# Links and Kinks Show ... Today, June 28 .. Fairborn Ohio



## hoofhearted (Jun 28, 2014)

*UPDATE Links and Kinks Show ... Today, June 28 .. Fairborn Ohio*

*Not a huge show, but worth attending. Lots more vendors this year than last.
Parking lot in front of Links and Kinks Bicycle Shop is where all the competitive 
showings took place.  The adjacent Fairborn Shopping Center Mall is where the 
swap-meet activities took place.

A bunch of folks from all over Ohio were in attendance ... very-friendly and enthu-
siastic bunch.  First bicycle show I've been to in a long time where a few people .. 
while exercising their freedom of speech .. Did Not bitch, pick-at or moan about 
someone-else's entry.  Of course, not every CABE member was present.

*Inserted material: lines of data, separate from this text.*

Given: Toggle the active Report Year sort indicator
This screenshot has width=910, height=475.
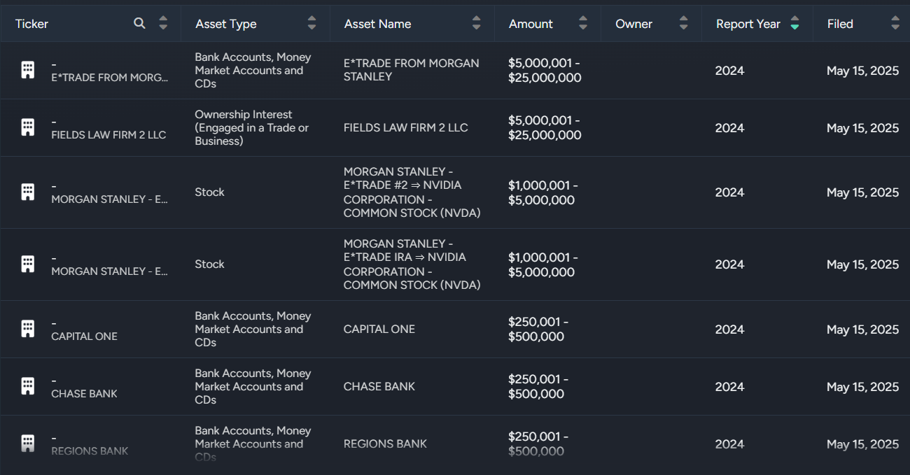Looking at the screenshot, I should point(795,23).
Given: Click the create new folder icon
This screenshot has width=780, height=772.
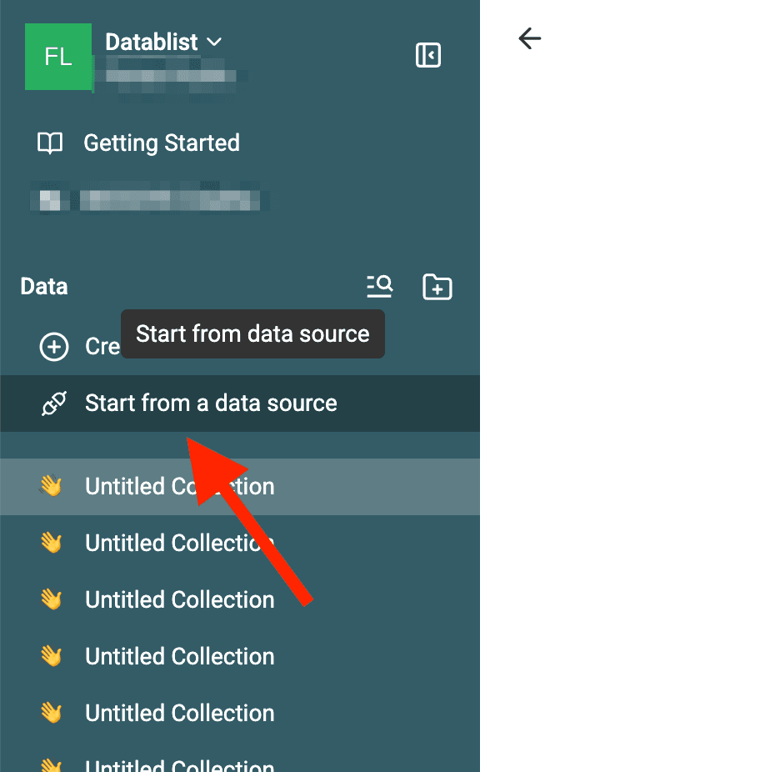Looking at the screenshot, I should (437, 287).
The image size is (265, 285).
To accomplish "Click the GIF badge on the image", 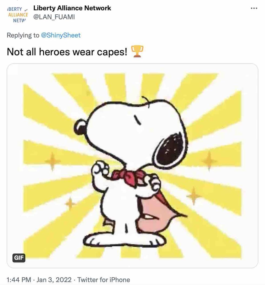I will click(19, 258).
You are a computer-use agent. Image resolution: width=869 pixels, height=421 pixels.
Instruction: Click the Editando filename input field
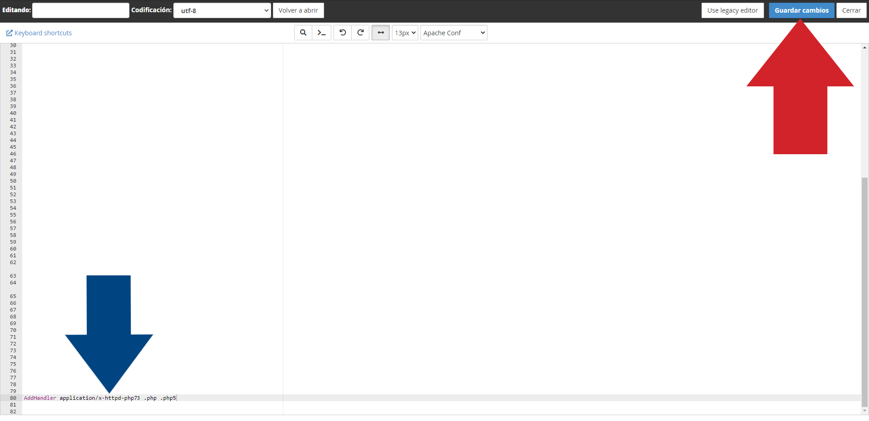point(81,10)
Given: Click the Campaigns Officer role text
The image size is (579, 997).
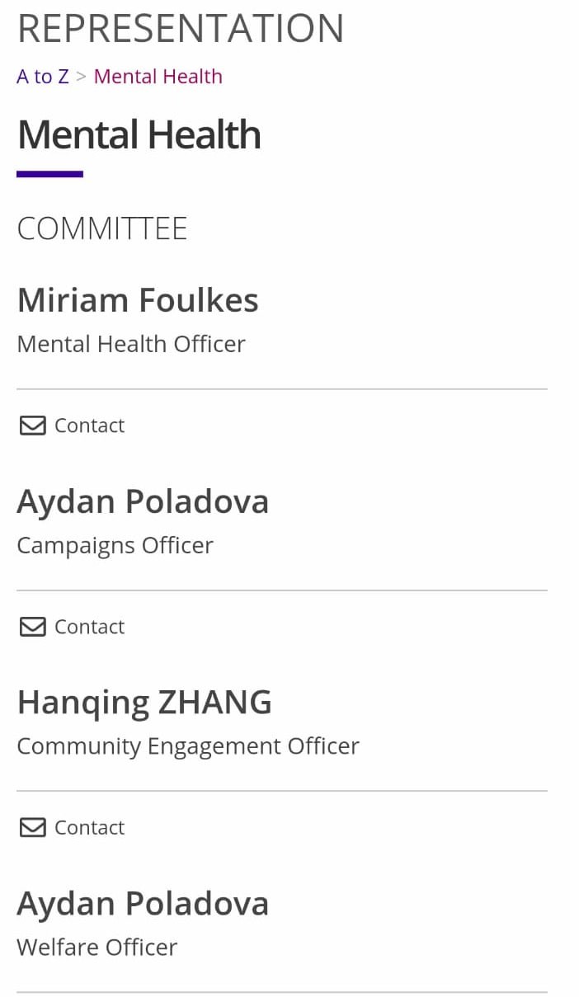Looking at the screenshot, I should [x=115, y=545].
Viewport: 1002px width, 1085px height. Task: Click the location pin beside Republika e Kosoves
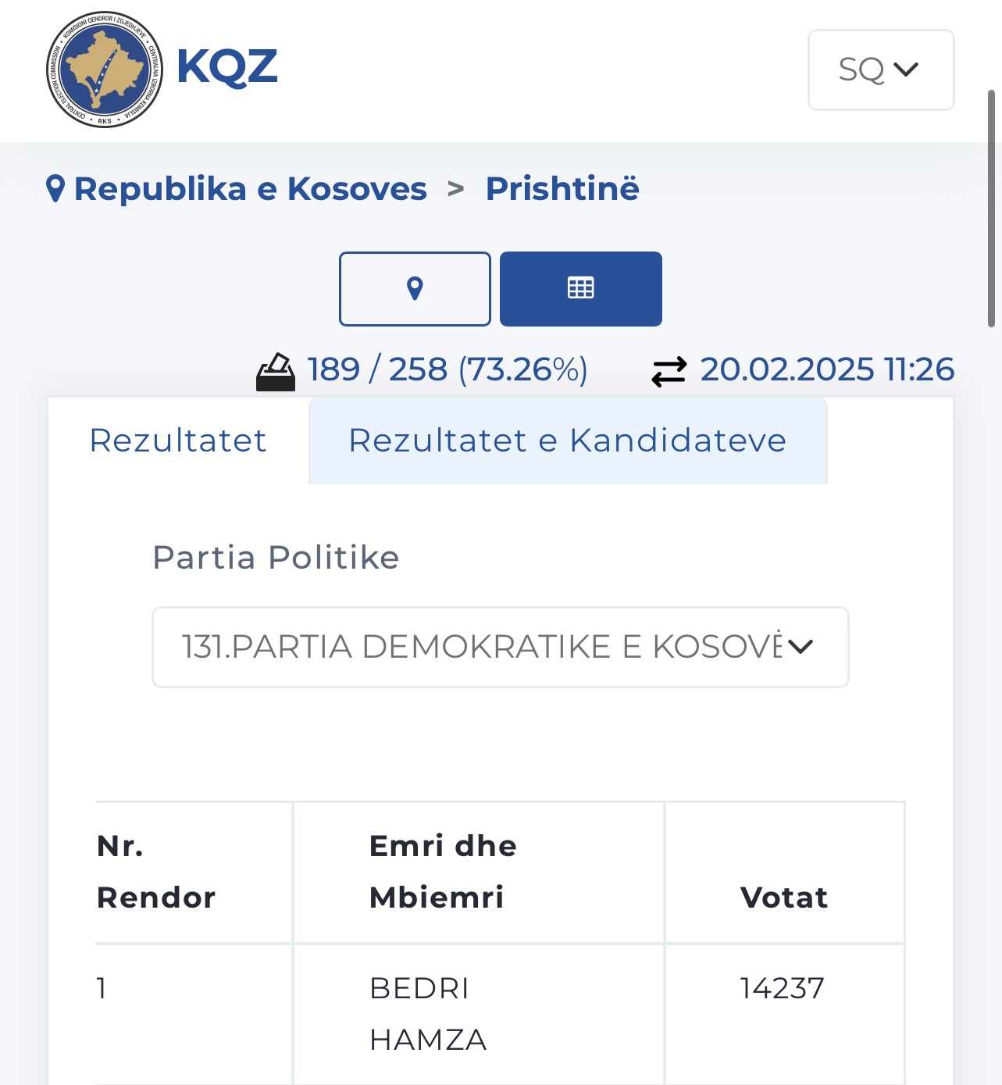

Ron M. (Oldnut) and i had each entered a bike.  Ron's 1941 Huffman, Dixie-Flyer 
was a true show-piece.  Everyone and their their brother kept cornering Ron about 
his machine.  

The fotos posted below are what Ron and i had entered in this year's show (2nd year 
for Links and Kinks to have the event)*

My machine is a 1917 Flying Merkel motorbike .. entered under 'original' classification.

Lotta folks quizzed me about my machine.  My response .. _This is what might have happened 
to a '17 Merk owned by a young man who entered the WWI war effort in France .. and did not 
return home after the War.  The Merk is inherited by the kid-brother ..... modifications are made .. 
and all is right with the world._


...........  patric

post script ... Lookin' for 3/16" X half-inch pitch chain .. the Merk requires nearly two-bicycles worth in length.
Have not measured for length.



*These fotos were snapped after the 2014 show was over.*





















 *ALL FOTOS taken by Ron M.  a.k.a. Oldnut on The CABE.*


=====================
=====================


----------



## bentwoody66 (Jun 28, 2014)

Had a great time chewin' the fat with you today Patric. Hope to continue thinking out of the box with you soon.

Sent from my SCH-I415 using Tapatalk


----------



## hoofhearted (Jun 28, 2014)

bentwoody66 said:


> Had a great time chewin' the fat with you today Patric. Hope to continue thinking out of the box with you soon.





*Same Here ... thank YOU - Ken.*


.......... patric




=================
=================


----------